Haegeman: Civil claims – once largely only a US phenomenon – are now common in many jurisdictions. The first step is for the company to understand the scope of their liability: who are the potential claimants and in which jurisdictions will the claims be launched? An early consideration is whether it is appropriate for the company to make a settlement offer to all potential claimants so as to save the company a large amount of legal expense defending claims. If this is appropriate, the company should make a provision for such a settlement in its financial planning.
FW: In these cases, prevention is far better than cure. Could you describe the current best practices in an antitrust compliance policy?
Haegeman: It’s all about training. Make it as practical and close to real business examples as possible. Repeat once a year and at least once every two years. Face-to-face training is ideal. Online training can be used as a ‘refresher’ tool, but never replaces face-to-face training. Compliance training should also be a compulsory component of each new joiner’s programme. This cannot be simply a pro-forma exercise. A compliance programme must have top down endorsement from the company’s leadership. There should be careful thought given to which employees are at most risk, and training tailored to their roles accordingly. Compliance should be monitored, audited, and followed up on. The key elements of antitrust compliance are leadership, risk assessment, standards and controls, training and communication, and monitoring, auditing and response.
FW: What is your advice to companies on reinforcing antitrust compliance throughout their organisation, given that rules are different around the world and local offices will have their own particular culture?

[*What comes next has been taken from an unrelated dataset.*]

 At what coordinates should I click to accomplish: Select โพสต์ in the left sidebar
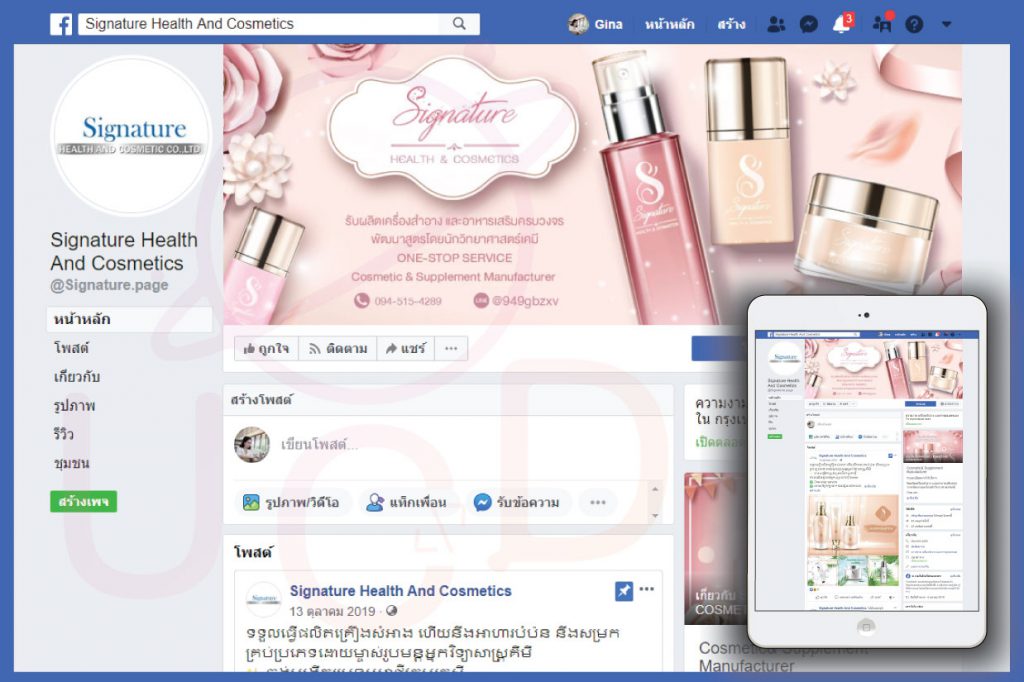tap(71, 348)
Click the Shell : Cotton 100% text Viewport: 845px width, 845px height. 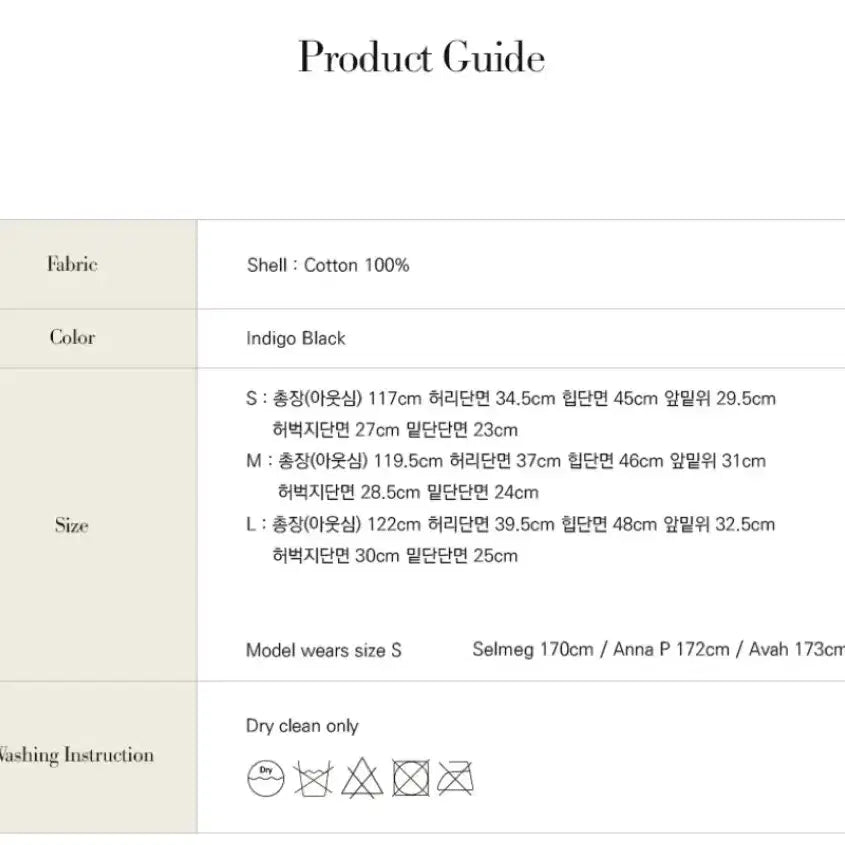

Haegeman: The policy must reflect the laws on the ground. This is not as daunting as it sounds. Most antitrust laws prohibit the same kinds of conduct, so the policy can be streamlined to require a similar level of conduct across the globe for these ‘red flag’ areas. Local variations can be called out in the policy so the business has appropriate local guidance where required – for example, the US is more permissive on resale price-fixing; the EU is stricter on resale territory restrictions; and the threshold for dominance is set low, at 20 percent, in Brazil. The policy cannot be a dead letter. The business will need to be trained – a mix of online and in-person training is best practice – and monitored in their compliance. These efforts should be focused on the individuals who are most active in the area of a business where antitrust law issues could arise, for example sales managers and trading staff.
FW: Case numbers and fines seem to increase year on year. What are your predictions for cartel defence and antitrust investigations in the coming years?
Haegeman: It is likely that the number of cases and fines will only continue to rise, especially in jurisdictions such as Brazil and India which have recently passed updated and new competition laws and view enforcement as a priority. There is increasing inter-agency cooperation between authorities around the world, which is only likely to increase the detection of multi-jurisdictional cartels. In already active jurisdictions such as the US and Europe it is also likely that authorities will continue to investigate antitrust abuses and continue to levy large fines. In the US, the number of criminal cases continues to rise, from 54 filed in 2008, to 90 filed in 2011 and the total fines levied by the US Department of Justice has exceeded $500m in each year since 2007. Earlier this year, EU Competition Commissioner Joaquín Almunia stated that he envisages a high total number of fines to be imposed in 2012.
Kurt Haegeman is a partner in Baker & McKenzie’s European & Competition Law Practice in Brussels. Mr Haegeman focuses his practice on EU and Belgian competition law. He acts for complainants and defendants in cartel and market power investigations, and advises on EU and multi-jurisdictional merger control laws in relation to mergers and joint ventures. He also advises on the impact of EU competition law and carries out compliance audits on the franchising and distribution practices of clients in a wide range of industries. Mr Haegeman can be contacted on +32 2 639 36 65 or by email: email@example.com.
Mr Haegeman would like to thank Bill Batchelor, a partner at Baker & McKenzie, for his input into these responses. Mr Batchelor can be contacted on +32 2 639 36 32 or by email: Bill.Batchelor@bakermckenzie.com.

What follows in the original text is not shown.